» Task statement:
The records that follow must be transcribed exactly, each one in full.

» Records for this exercise:

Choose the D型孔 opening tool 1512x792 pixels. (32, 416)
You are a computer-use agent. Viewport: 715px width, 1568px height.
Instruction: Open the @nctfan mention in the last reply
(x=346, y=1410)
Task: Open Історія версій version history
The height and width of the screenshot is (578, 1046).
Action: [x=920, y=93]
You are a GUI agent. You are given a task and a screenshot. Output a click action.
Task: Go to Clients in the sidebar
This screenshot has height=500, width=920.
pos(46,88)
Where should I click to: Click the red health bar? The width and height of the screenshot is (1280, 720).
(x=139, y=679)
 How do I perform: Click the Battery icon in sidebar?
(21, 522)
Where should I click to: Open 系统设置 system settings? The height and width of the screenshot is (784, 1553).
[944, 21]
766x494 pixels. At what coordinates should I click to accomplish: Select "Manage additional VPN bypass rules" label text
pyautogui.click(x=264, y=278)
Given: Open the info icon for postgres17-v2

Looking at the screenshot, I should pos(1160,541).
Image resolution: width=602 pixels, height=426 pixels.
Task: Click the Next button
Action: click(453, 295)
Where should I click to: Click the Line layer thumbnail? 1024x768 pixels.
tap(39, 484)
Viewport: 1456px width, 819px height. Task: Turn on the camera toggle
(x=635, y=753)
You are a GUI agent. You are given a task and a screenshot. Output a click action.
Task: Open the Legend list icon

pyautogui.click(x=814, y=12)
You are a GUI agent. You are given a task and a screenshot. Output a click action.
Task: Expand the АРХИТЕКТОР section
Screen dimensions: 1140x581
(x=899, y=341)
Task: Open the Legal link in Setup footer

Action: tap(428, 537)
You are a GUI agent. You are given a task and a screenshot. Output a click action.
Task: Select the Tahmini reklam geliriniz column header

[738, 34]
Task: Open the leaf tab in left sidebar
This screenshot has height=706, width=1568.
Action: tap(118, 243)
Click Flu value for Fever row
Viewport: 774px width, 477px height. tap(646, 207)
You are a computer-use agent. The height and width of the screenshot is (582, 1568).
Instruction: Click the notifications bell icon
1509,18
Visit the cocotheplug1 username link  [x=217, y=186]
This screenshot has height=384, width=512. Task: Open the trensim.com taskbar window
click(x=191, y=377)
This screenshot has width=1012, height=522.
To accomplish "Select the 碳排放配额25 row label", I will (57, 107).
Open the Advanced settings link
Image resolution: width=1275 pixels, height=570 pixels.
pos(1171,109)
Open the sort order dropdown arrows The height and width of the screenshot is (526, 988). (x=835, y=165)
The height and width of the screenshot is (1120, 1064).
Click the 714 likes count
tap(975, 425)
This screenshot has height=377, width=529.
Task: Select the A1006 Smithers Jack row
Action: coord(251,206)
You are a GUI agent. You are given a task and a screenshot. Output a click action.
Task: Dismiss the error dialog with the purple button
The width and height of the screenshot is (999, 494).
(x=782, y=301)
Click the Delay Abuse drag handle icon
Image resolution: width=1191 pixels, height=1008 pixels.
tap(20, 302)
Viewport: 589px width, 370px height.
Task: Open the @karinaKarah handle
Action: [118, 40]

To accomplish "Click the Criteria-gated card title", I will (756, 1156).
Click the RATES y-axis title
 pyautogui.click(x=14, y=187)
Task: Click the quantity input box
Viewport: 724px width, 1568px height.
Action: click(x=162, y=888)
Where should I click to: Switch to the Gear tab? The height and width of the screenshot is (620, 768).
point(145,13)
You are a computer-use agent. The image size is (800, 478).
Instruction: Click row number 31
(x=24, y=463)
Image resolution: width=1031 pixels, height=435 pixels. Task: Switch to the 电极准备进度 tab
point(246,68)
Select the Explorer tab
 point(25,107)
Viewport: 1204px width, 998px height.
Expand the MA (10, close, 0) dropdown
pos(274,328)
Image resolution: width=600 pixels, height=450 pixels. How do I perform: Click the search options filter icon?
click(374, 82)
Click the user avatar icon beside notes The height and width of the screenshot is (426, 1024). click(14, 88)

» Reply to the exercise:
Choose the D型孔 opening tool 1512x792 pixels. (32, 416)
You are a computer-use agent. Viewport: 715px width, 1568px height.
Instruction: Open the @nctfan mention in the last reply
(x=346, y=1410)
Task: Open Історія версій version history
The height and width of the screenshot is (578, 1046).
Action: [x=920, y=93]
You are a GUI agent. You are given a task and a screenshot. Output a click action.
Task: Go to Clients in the sidebar
This screenshot has height=500, width=920.
pos(46,88)
Where should I click to: Click the red health bar? The width and height of the screenshot is (1280, 720).
(x=139, y=679)
 How do I perform: Click the Battery icon in sidebar?
(21, 522)
Where should I click to: Open 系统设置 system settings? The height and width of the screenshot is (784, 1553).
[944, 21]
766x494 pixels. At what coordinates should I click to accomplish: Select "Manage additional VPN bypass rules" label text
pyautogui.click(x=264, y=278)
Given: Open the info icon for postgres17-v2

Looking at the screenshot, I should pos(1160,541).
Image resolution: width=602 pixels, height=426 pixels.
Task: Click the Next button
Action: click(453, 295)
Where should I click to: Click the Line layer thumbnail? 1024x768 pixels.
tap(39, 484)
Viewport: 1456px width, 819px height. Task: Turn on the camera toggle
(x=635, y=753)
You are a GUI agent. You are given a task and a screenshot. Output a click action.
Task: Open the Legend list icon

pyautogui.click(x=814, y=12)
You are a GUI agent. You are given a task and a screenshot. Output a click action.
Task: Expand the АРХИТЕКТОР section
Screen dimensions: 1140x581
(x=899, y=341)
Task: Open the Legal link in Setup footer

Action: tap(428, 537)
You are a GUI agent. You are given a task and a screenshot. Output a click action.
Task: Select the Tahmini reklam geliriniz column header

[738, 34]
Task: Open the leaf tab in left sidebar
This screenshot has height=706, width=1568.
Action: tap(118, 243)
Click Flu value for Fever row
Viewport: 774px width, 477px height. tap(646, 207)
You are a computer-use agent. The height and width of the screenshot is (582, 1568).
Instruction: Click the notifications bell icon
1509,18
Visit the cocotheplug1 username link  [x=217, y=186]
This screenshot has height=384, width=512. Task: Open the trensim.com taskbar window
click(x=191, y=377)
This screenshot has width=1012, height=522.
To accomplish "Select the 碳排放配额25 row label", I will (57, 107).
Open the Advanced settings link
Image resolution: width=1275 pixels, height=570 pixels.
pos(1171,109)
Open the sort order dropdown arrows The height and width of the screenshot is (526, 988). (x=835, y=165)
The height and width of the screenshot is (1120, 1064).
Click the 714 likes count
tap(975, 425)
This screenshot has height=377, width=529.
Task: Select the A1006 Smithers Jack row
Action: coord(251,206)
You are a GUI agent. You are given a task and a screenshot. Output a click action.
Task: Dismiss the error dialog with the purple button
The width and height of the screenshot is (999, 494).
(x=782, y=301)
Click the Delay Abuse drag handle icon
Image resolution: width=1191 pixels, height=1008 pixels.
tap(20, 302)
Viewport: 589px width, 370px height.
Task: Open the @karinaKarah handle
Action: [118, 40]

To accomplish "Click the Criteria-gated card title", I will (756, 1156).
Click the RATES y-axis title
 pyautogui.click(x=14, y=187)
Task: Click the quantity input box
Viewport: 724px width, 1568px height.
Action: click(x=162, y=888)
Where should I click to: Switch to the Gear tab? The height and width of the screenshot is (620, 768).
point(145,13)
You are a computer-use agent. The image size is (800, 478).
Instruction: Click row number 31
(x=24, y=463)
Image resolution: width=1031 pixels, height=435 pixels. Task: Switch to the 电极准备进度 tab
point(246,68)
Select the Explorer tab
 point(25,107)
Viewport: 1204px width, 998px height.
Expand the MA (10, close, 0) dropdown
pos(274,328)
Image resolution: width=600 pixels, height=450 pixels. How do I perform: Click the search options filter icon?
click(374, 82)
Click the user avatar icon beside notes The height and width of the screenshot is (426, 1024). click(14, 88)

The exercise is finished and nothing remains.